Please decide whether each of statements (a), (b) and (c) agrees with the passage on pub closures, answering yes or no and quoting the words of the passage that settle it. (a) Pubs tend to close soon after demand for pubgoing falls. (b) Cutting the number of pubs does not necessarily strengthen the pubs that remain. (c) Most pub visits probably come from a deliberate choice of the pub over other leisure options.

[[ Passage shown open ]]

It is certainly true that, if the demand for pubgoing falls, then over time the number of pubs will fall too. In fact the closure of pubs tends to lag considerably behind the fall in demand, so you end up with a number of struggling pubs with few customers which in itself can be somewhat offputting. It is also impossible to consider this subject without reiterating the point that if you introduce an external legislative constraint that makes pubs significantly less appealing to half their customers, the results are fairly predictable.

But, on the other hand, it doesn't necessarily follow that, if you reduce the number of pubs, it makes the others stronger. The decision to visit a pub is very much dependent on a specific combination of location and circumstance, and if you alter one factor it may well sway the whole decision. People visit pubs for a vast range of reasons about which it’s difficult to generalise, and it’s all too easy for commentators to assume that others’ motivation tends to be the same as their own. Probably making a deliberate decision to go to the pub in preference to other leisure options only accounts for a minority of visits.

[[ Passage shown closed ]]
[[ Data for analysis open ]]

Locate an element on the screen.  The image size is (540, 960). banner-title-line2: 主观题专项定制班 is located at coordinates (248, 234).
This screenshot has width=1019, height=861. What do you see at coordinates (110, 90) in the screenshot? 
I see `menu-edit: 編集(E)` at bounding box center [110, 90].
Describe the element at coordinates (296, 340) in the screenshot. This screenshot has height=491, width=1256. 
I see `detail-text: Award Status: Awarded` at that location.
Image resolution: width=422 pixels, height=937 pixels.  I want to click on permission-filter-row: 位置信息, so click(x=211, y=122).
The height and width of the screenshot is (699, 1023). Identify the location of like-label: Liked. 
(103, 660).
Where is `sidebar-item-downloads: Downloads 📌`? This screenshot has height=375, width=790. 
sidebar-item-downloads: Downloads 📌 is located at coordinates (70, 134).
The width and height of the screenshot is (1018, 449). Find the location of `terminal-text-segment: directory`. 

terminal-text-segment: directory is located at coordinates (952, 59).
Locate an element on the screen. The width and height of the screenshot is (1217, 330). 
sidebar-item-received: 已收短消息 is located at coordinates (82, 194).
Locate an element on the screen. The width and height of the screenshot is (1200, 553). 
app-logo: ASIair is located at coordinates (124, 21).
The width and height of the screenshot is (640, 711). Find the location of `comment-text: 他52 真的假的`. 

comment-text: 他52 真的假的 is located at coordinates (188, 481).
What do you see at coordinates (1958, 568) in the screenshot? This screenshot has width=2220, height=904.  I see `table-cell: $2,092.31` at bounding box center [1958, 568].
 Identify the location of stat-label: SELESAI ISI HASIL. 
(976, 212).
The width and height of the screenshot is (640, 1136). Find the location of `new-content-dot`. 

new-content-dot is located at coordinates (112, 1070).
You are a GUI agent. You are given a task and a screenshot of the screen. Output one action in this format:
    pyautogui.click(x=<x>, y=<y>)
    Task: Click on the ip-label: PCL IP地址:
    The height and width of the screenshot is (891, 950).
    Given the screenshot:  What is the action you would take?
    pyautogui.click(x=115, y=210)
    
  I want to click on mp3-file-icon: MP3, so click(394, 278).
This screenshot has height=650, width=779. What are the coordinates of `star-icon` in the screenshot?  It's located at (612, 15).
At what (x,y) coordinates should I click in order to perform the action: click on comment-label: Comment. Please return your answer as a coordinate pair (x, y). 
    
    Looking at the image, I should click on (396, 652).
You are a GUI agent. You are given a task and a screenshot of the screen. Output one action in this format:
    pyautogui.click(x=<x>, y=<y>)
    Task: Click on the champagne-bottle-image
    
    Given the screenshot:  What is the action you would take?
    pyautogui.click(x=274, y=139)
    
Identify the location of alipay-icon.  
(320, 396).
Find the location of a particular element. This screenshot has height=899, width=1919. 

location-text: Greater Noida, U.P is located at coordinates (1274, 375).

[[ Data for analysis closed ]]

# The completed task
(a) No: "the closure of pubs tends to lag considerably behind the fall in demand"
(b) Yes: "it doesn't necessarily follow that, if you reduce the number of pubs, it makes the others stronger"
(c) No: "Probably making a deliberate decision to go to the pub in preference to other leisure options only accounts for a minority of visits."